Rat und Stadtbezirksräte

ALLRIS - Auszug

24.09.2021 - 5.2.1 Versorgung in BS im Reha-Bereich, Rolle Rehazen...

Reduzieren

Wortprotokoll

Dr. Göpfer führt aus, dass die Versorgungssituation im Rehazentrum Gegenstand vorangeganer Diskussion gewesen sei. Die Vorgaben der Stadt und des Wirtschaftsrates sei daher Vorgänge zu optimieren und eine Wirtschaftlichkeit sicherzustellen. Herr Schnalke werde zukünftig die Gesamtleitung des Zentrums übernehmen. Die jetzige organisatorische Aufhängung sei nicht erfolgreich, so dass eine Gesamtleitung gefunden werden müsse. Diese werden an die Geschäftsführung als Stabsstelle angehängt.

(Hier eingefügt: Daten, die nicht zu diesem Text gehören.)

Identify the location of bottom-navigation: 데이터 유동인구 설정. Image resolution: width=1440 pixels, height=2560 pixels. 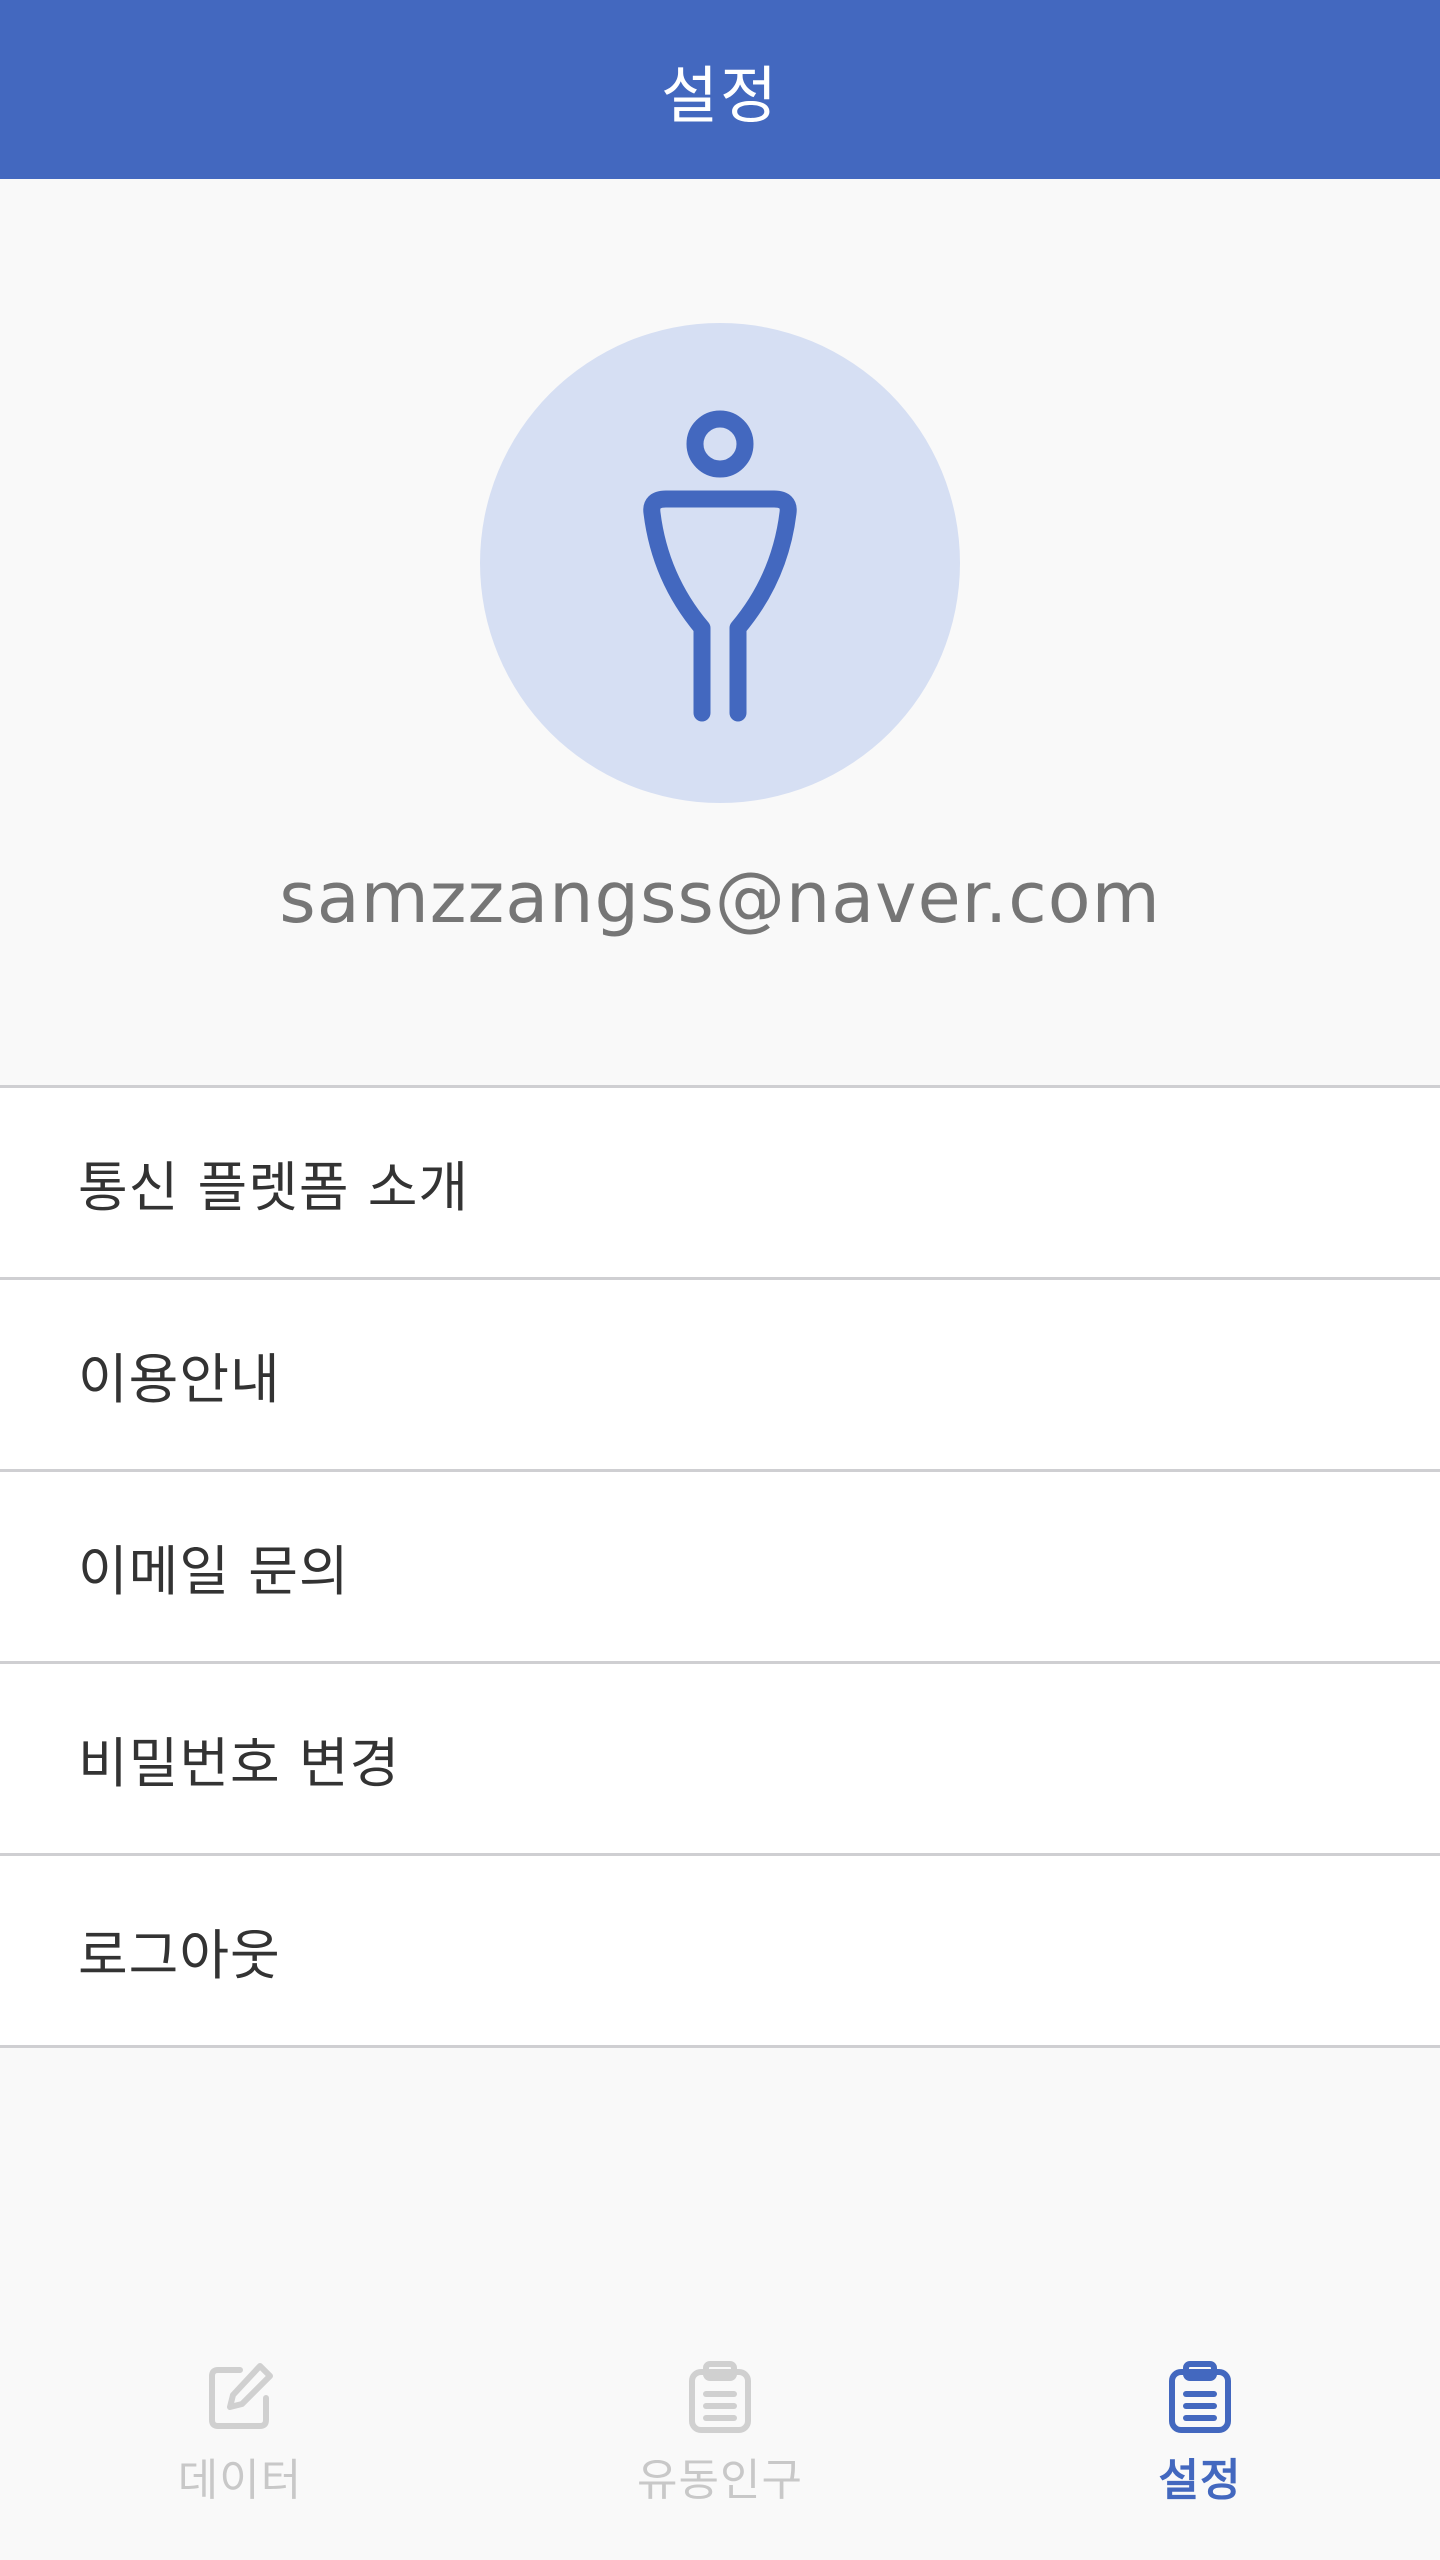
(720, 2445).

Es werden auch eine strategische Analyse mit Unfallversicherern durchgeführt mit dem Ziel Patienten zukünftig qualitativ besser und serviceorientierter versorgen zu können.

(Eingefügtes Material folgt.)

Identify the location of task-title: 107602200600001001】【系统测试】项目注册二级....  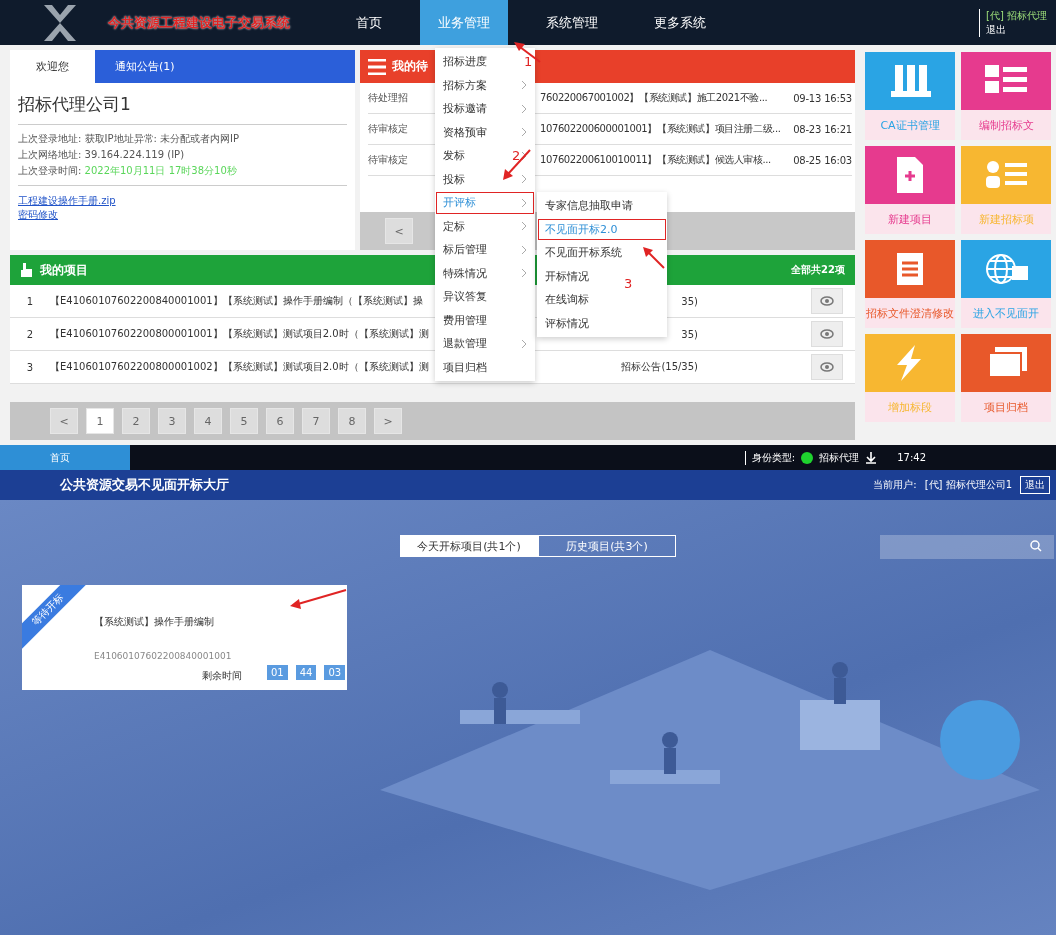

Ziele seien Netzwerkpartner zu stärken und eine neue Geräteausstattung anzuschaffen. Ziele und Ergebnisformulierung sollen dem Patienten in Aussicht gestellt werden in Abstimmung mit den Physiotherapeuten und in Einklang mit Rehamaßnahmen. Angestrebt sei ein Kompetenzzentrum für Handerkrankte.

 

Das Ziel sei eine Steigerung der Auslastung der Angebots mit 10 % in der Physiothearpie und 30% der Sporttherapie. Durch digitale Geräteeinstellungen solle gezielter geübt werden können. Zudem solle der Zugang durch digitalisierte Terminvergaben realisiert werden. Auch Zusatzangebote in der Betriebsmedizin solle es zukünftig geben, sodass ein deutlich besseres Angebot für Menschen in der Region fokussiert werden könne.

 

Frau Mundlos fragt nach in welcher Zeitplanung die Ziele realisiert werden sollen, vor allem in Hinblick auf Geräteanschaffungen, die eine Ausschreibung bedingen würden und Schulungen der Mitarbeitenden.

 

Dr. Göpfert antwortet, dass die Abteilung durch eine Geschätfsführung weiterentwickelt würde. Die Abteilungsleitung wurde bereits gefunden und die Abstimmungen zur konzeptionellen Weiterentwicklung laufen. Die Leitung könne ab Januar die Arbeit aufnehmen. Die Geräte lägen unter der Ausschreibungsschwelle. Die Angebote seien im gestuften Verfahren eingeholt worden. Für die Räume müsse eine Baugenehmigung eingeholt werden.

 

Frau Naber fragt nach den baulichen Gegebenheiten und ob alle Beschäftigten gehalten würden.

 

Dr. Göpfert antwortet, dass es baulich nicht komplex sei, es sei lediglich erforderlich die Innenräume etwas umzugestalten. Personell würde allen Mitarbeitern ein Angebot gemacht. Bei den Therapeuten fänden die Pläne eine hohe Akzeptanz. Jeder sei willkommen mitzuwirken.

 

Herr Hanker fragt wie hoch die Gesamtinvestition ausfalle und ob es sich um Fördermittel handle und mit welcher Auslastung zu rechnen sei.

 

Dr. Göpfert antwortet, dass es keine Fördermittel gebe. Es sei ein Angebot des Klinikums unter dem Aspekt der Wirtschaftlichkeit. Die Gegenfinanzierung sei selbsttragend. Insgesamt lägen die Maßnahmen im sechsstelligen Bereich. Die Auslastung sei mit 85 % kalkuliert.